Despite the ongoing confusion following recent changes to BYU’s Honor Code, a campus-wide celebration happened to show support for LGBT students. It’s the second one this school year.
It began with a tweet from @colorthecampus, that promoted “rainbow day” on Sept. 20th. Weeks before, the account encouraged followers to “wear Rainbow to let the LGBTQT+ community at BYU know you will Support, Protect, Befriend, and Love them.”

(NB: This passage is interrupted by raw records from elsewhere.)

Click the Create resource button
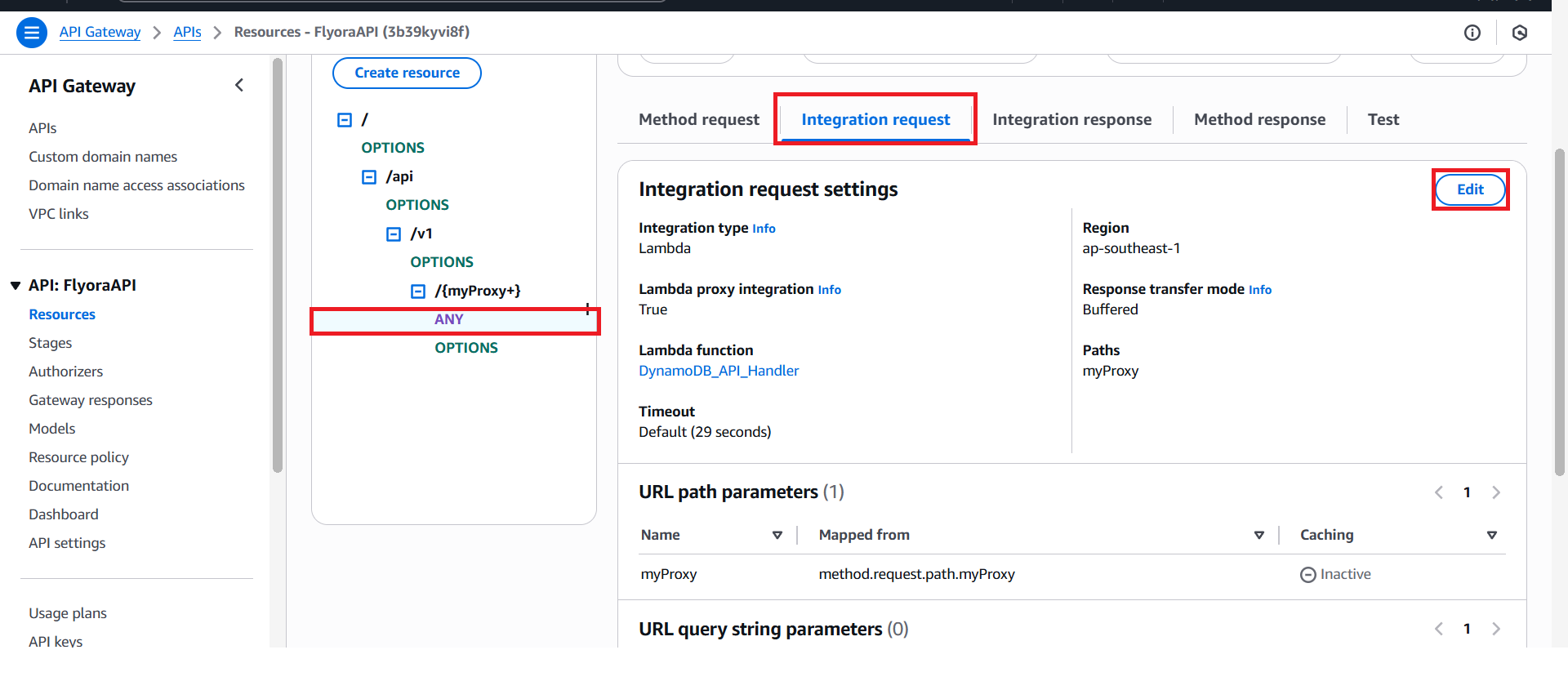 [x=407, y=73]
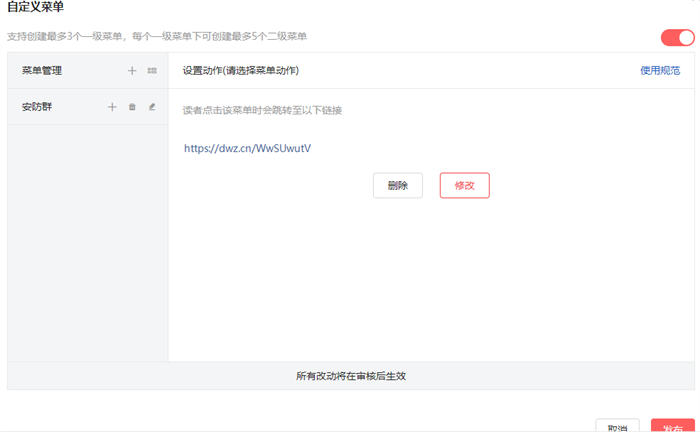Click the 菜单管理 header label
This screenshot has width=700, height=432.
(41, 71)
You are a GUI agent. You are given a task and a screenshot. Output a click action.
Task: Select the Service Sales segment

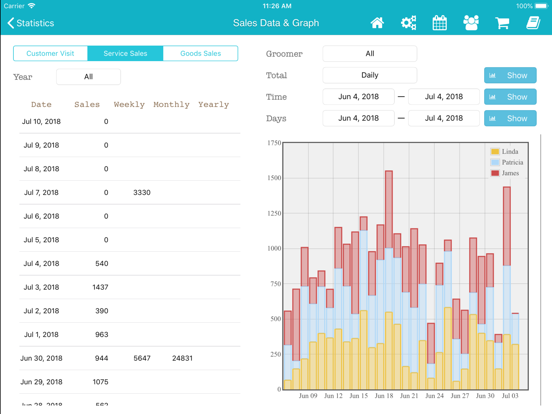(x=125, y=54)
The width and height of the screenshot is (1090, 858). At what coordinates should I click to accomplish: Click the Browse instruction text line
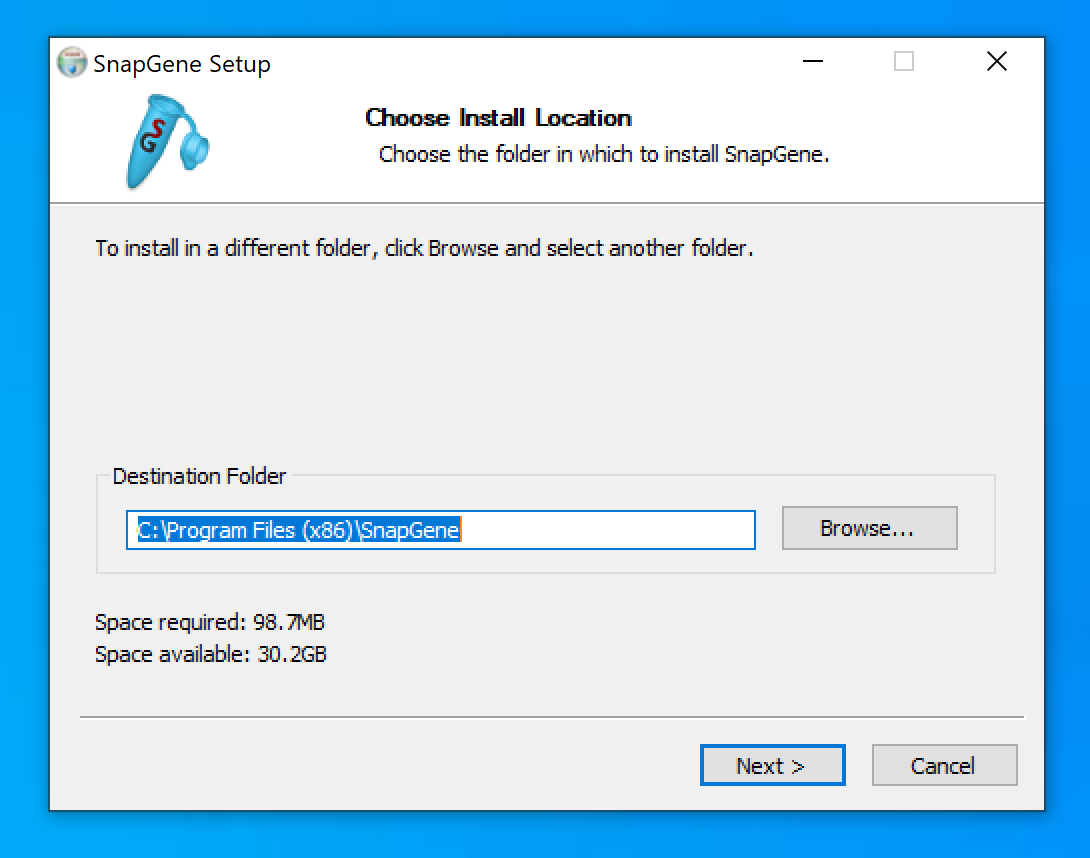click(424, 248)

Two days leading up to this year’s rainbow day, a woman named Jerilyn Hassellpool visited campus with various paraphernalia to give away. “Call me #SisterPigeon and I’ll hook you up,” she tweeted. In an interview, she said she goes by that name because she has adopted three pigeons with disabilities. “I’m obsessed with pigeons,” she said. She explained that biblically, doves are a symbol of the divine and pigeons are in the same family as doves. So pigeons could also be divine.
In 2016, after The Church of Jesus Christ of Latter-day Saints announced a new policy barring children of gay couples from baptism, Hassellpool and her husband moved from Oregon to Utah. “We wanted to get involved in the queer community,” she said.
Together the Hassellpools started a nonprofit in 2018 called “Queer Meals,” a resource center run out of a private home. Hassellpool said they refer students for jobs, provide food and direct them to therapy.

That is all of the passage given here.